▸ Consigne
Recopiez ces lignes à l'identique, sans rien changer, pour toutes les données ci-dessous.

▸ Données fournies
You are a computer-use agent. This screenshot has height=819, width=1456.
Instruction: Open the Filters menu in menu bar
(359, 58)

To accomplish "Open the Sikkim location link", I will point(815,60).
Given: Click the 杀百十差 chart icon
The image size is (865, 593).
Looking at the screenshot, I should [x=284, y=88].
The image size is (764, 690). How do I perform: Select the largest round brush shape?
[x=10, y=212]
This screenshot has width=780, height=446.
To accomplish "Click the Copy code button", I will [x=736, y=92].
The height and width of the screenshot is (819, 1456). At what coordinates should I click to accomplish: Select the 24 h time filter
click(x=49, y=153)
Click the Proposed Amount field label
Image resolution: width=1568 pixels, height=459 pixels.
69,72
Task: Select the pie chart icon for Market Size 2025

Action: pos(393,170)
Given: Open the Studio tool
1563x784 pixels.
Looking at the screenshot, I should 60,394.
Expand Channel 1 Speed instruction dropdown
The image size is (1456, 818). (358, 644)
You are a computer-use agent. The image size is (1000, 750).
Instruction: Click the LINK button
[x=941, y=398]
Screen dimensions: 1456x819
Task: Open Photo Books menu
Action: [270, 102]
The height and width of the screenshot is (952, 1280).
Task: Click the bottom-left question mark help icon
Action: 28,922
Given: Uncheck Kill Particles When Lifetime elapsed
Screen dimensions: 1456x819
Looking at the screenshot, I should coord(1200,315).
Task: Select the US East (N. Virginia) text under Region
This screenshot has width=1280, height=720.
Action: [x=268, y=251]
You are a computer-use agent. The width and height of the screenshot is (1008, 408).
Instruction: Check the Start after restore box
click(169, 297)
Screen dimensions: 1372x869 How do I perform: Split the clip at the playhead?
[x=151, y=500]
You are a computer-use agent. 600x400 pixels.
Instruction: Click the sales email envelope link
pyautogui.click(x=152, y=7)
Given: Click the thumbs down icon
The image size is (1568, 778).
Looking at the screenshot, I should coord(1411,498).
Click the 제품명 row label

▸ Résultat obtenu
You are a computer-use agent. This screenshot has height=819, width=1456.
Instruction: Open the Filters menu in menu bar
(359, 58)

To accomplish "Open the Sikkim location link", I will point(815,60).
Given: Click the 杀百十差 chart icon
The image size is (865, 593).
Looking at the screenshot, I should [x=284, y=88].
The image size is (764, 690). How do I perform: Select the largest round brush shape?
[x=10, y=212]
This screenshot has width=780, height=446.
To accomplish "Click the Copy code button", I will [x=736, y=92].
The height and width of the screenshot is (819, 1456). At what coordinates should I click to accomplish: Select the 24 h time filter
click(x=49, y=153)
Click the Proposed Amount field label
Image resolution: width=1568 pixels, height=459 pixels.
69,72
Task: Select the pie chart icon for Market Size 2025

Action: pos(393,170)
Given: Open the Studio tool
1563x784 pixels.
Looking at the screenshot, I should 60,394.
Expand Channel 1 Speed instruction dropdown
The image size is (1456, 818). (358, 644)
You are a computer-use agent. The image size is (1000, 750).
Instruction: Click the LINK button
[x=941, y=398]
Screen dimensions: 1456x819
Task: Open Photo Books menu
Action: [270, 102]
The height and width of the screenshot is (952, 1280).
Task: Click the bottom-left question mark help icon
Action: 28,922
Given: Uncheck Kill Particles When Lifetime elapsed
Screen dimensions: 1456x819
Looking at the screenshot, I should coord(1200,315).
Task: Select the US East (N. Virginia) text under Region
This screenshot has width=1280, height=720.
Action: [x=268, y=251]
You are a computer-use agent. The width and height of the screenshot is (1008, 408).
Instruction: Check the Start after restore box
click(169, 297)
Screen dimensions: 1372x869 How do I perform: Split the clip at the playhead?
[x=151, y=500]
You are a computer-use agent. 600x400 pixels.
Instruction: Click the sales email envelope link
pyautogui.click(x=152, y=7)
Given: Click the thumbs down icon
The image size is (1568, 778).
Looking at the screenshot, I should coord(1411,498).
Click the 제품명 row label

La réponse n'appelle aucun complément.